[Exercise aim] Arrange the data below as a Markdown table with the columns Entry and Text. Begin with the line that contains "Locate an element on the screen. This", continue through the line that contains "(1376, 27).", and omit blank lines.

Records

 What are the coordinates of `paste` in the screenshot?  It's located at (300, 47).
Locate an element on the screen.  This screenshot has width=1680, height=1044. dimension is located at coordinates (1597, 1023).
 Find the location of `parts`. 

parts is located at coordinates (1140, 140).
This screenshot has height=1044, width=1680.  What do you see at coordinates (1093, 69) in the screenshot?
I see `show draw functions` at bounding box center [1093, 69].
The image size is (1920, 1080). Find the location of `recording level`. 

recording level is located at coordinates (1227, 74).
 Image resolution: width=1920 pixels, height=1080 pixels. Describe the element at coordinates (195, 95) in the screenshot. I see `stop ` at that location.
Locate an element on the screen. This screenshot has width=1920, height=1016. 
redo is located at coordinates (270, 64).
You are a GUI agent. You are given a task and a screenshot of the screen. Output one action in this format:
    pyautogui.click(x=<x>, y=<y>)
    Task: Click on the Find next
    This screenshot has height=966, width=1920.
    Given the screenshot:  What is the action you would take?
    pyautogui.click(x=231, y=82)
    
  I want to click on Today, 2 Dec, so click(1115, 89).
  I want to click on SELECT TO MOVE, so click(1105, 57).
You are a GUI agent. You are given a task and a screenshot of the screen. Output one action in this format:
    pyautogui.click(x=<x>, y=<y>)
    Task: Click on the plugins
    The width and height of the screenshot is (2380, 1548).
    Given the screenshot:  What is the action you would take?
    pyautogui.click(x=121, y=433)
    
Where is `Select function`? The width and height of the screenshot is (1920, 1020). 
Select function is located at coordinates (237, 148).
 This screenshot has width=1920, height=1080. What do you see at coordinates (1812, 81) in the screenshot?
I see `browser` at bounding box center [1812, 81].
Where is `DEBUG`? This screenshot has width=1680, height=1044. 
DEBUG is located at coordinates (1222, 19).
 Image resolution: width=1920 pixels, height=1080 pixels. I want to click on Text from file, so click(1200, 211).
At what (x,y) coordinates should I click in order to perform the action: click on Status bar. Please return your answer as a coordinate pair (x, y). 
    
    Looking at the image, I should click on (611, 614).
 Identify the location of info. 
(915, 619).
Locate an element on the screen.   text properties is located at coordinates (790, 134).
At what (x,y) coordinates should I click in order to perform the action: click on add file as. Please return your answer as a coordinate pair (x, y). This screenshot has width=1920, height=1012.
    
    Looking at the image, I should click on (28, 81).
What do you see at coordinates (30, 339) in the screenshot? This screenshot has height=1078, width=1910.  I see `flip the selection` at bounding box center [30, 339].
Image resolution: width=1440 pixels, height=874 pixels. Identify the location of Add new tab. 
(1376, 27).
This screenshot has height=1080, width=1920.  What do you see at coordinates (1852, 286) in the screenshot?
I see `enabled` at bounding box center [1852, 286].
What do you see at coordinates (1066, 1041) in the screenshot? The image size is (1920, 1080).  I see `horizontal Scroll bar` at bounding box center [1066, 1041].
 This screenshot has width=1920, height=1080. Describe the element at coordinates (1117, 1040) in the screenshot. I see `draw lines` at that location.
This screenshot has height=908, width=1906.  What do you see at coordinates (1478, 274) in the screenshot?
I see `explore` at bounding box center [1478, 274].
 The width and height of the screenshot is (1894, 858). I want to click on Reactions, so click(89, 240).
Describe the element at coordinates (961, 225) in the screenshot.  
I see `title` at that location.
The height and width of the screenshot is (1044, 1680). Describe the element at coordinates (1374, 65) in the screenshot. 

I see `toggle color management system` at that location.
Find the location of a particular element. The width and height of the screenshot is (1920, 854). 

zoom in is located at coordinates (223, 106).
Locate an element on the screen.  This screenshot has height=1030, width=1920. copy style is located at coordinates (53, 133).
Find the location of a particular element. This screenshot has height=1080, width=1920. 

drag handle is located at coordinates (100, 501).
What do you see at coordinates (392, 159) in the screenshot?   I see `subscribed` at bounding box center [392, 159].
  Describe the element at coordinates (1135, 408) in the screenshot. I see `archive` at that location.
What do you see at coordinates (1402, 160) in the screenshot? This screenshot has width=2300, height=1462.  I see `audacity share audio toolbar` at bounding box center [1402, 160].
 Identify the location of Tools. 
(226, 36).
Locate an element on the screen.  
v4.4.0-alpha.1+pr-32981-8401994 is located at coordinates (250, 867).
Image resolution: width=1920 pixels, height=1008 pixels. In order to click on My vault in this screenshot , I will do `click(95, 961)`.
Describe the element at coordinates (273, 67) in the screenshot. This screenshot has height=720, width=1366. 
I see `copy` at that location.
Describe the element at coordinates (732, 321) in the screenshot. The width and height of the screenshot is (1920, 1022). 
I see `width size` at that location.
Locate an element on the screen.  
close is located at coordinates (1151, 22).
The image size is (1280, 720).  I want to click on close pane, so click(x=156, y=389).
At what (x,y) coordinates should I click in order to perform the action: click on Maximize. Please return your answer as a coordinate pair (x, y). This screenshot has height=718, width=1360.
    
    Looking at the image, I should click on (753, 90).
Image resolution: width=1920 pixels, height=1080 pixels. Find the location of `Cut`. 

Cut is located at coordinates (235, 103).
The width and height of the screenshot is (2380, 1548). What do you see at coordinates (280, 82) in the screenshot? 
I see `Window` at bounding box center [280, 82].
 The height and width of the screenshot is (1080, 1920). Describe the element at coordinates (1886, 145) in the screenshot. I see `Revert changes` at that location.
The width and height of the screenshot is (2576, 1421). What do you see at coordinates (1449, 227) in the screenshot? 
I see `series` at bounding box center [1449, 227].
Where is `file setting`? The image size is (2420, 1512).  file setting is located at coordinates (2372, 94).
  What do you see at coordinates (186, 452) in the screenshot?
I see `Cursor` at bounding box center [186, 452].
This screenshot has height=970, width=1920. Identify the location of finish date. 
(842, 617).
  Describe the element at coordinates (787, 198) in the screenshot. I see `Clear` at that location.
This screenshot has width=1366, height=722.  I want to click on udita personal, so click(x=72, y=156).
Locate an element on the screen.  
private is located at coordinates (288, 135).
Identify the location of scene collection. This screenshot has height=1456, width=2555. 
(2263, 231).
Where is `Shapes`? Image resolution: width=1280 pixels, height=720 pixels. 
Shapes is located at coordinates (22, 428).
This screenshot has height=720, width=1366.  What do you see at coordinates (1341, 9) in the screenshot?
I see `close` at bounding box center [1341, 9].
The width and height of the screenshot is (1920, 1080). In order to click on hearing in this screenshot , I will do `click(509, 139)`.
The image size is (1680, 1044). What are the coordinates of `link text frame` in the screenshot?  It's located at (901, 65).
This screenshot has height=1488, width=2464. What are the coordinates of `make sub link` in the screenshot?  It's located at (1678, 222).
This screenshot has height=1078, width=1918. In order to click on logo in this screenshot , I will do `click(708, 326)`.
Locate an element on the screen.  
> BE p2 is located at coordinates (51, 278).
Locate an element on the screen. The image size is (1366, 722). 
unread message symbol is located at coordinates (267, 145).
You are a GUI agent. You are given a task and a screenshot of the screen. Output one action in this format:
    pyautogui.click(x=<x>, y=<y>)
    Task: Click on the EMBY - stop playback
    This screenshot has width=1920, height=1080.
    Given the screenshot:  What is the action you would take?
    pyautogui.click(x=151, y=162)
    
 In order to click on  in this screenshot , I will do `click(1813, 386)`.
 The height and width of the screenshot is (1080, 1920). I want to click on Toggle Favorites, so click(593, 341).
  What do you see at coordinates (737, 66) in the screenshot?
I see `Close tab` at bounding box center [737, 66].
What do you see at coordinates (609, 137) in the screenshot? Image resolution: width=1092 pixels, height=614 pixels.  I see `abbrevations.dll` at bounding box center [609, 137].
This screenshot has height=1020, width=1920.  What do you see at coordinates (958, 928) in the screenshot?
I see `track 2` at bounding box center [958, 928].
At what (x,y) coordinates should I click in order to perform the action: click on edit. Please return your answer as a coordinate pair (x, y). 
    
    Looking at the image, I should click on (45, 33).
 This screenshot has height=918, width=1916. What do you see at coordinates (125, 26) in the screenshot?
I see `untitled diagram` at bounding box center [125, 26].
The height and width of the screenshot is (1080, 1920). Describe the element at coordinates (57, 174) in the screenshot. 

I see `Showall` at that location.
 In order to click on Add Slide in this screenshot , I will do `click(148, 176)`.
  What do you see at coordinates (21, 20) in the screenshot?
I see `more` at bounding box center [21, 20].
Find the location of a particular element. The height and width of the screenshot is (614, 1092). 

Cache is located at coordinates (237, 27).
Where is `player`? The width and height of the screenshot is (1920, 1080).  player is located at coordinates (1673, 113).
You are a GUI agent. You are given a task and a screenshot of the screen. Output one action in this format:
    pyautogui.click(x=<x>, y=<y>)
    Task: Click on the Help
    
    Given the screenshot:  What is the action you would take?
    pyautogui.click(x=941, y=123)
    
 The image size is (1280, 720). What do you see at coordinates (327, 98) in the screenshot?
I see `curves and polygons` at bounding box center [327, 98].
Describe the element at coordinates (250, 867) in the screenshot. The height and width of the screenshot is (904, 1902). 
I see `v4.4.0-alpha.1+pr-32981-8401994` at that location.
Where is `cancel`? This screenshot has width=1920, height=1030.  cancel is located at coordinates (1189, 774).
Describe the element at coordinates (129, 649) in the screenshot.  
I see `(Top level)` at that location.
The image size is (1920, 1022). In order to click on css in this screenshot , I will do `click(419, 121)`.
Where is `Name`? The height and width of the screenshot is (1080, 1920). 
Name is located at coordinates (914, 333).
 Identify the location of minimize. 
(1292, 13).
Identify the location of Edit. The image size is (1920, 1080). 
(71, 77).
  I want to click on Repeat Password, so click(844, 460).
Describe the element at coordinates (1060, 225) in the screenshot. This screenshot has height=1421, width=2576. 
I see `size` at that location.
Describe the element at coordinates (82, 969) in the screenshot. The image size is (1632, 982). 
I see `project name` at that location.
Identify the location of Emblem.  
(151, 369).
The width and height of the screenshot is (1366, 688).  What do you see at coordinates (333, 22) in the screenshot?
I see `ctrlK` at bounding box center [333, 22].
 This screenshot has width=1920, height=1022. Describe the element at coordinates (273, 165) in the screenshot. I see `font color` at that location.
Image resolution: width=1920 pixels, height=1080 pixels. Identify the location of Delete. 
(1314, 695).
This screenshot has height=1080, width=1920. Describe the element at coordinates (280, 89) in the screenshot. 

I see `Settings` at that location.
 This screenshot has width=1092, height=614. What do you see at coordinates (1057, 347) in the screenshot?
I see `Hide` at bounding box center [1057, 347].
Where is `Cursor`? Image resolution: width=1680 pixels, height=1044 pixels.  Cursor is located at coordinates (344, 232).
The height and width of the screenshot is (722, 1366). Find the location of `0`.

[Output of the exercise]
| Entry | Text |
|---|---|
| 1 | Locate an element on the screen. This screenshot has width=1920, height=1016.  |
| 2 | redo is located at coordinates (270, 64). |
| 3 | You are a GUI agent. You are given a task and a screenshot of the screen. Output one action in this format: |
| 4 |     pyautogui.click(x=<x>, y=<y>) |
| 5 |     Task: Click on the Find next |
| 6 |     This screenshot has height=966, width=1920. |
| 7 |     Given the screenshot:  What is the action you would take? |
| 8 |     pyautogui.click(x=231, y=82) |
| 9 |   I want to click on Today, 2 Dec, so click(1115, 89). |
| 10 |   I want to click on SELECT TO MOVE, so click(1105, 57). |
| 11 | You are a GUI agent. You are given a task and a screenshot of the screen. Output one action in this format: |
| 12 |     pyautogui.click(x=<x>, y=<y>) |
| 13 |     Task: Click on the plugins |
| 14 |     The width and height of the screenshot is (2380, 1548). |
| 15 |     Given the screenshot:  What is the action you would take? |
| 16 |     pyautogui.click(x=121, y=433) |
| 17 | Where is `Select function`? The width and height of the screenshot is (1920, 1020).  |
| 18 | Select function is located at coordinates (237, 148). |
| 19 |  This screenshot has width=1920, height=1080. What do you see at coordinates (1812, 81) in the screenshot? |
| 20 | I see `browser` at bounding box center [1812, 81]. |
| 21 | Where is `DEBUG`? This screenshot has width=1680, height=1044.  |
| 22 | DEBUG is located at coordinates (1222, 19). |
| 23 |  Image resolution: width=1920 pixels, height=1080 pixels. I want to click on Text from file, so click(1200, 211). |
| 24 | At what (x,y) coordinates should I click in order to perform the action: click on Status bar. Please return your answer as a coordinate pair (x, y).  |
| 25 |     Looking at the image, I should click on (611, 614). |
| 26 |  Identify the location of info.  |
| 27 | (915, 619). |
| 28 | Locate an element on the screen.   text properties is located at coordinates (790, 134). |
| 29 | At what (x,y) coordinates should I click in order to perform the action: click on add file as. Please return your answer as a coordinate pair (x, y). This screenshot has width=1920, height=1012. |
| 30 |     Looking at the image, I should click on (28, 81). |
| 31 | What do you see at coordinates (30, 339) in the screenshot? This screenshot has height=1078, width=1910.  I see `flip the selection` at bounding box center [30, 339]. |
| 32 | Image resolution: width=1440 pixels, height=874 pixels. Identify the location of Add new tab.  |
| 33 | (1376, 27). |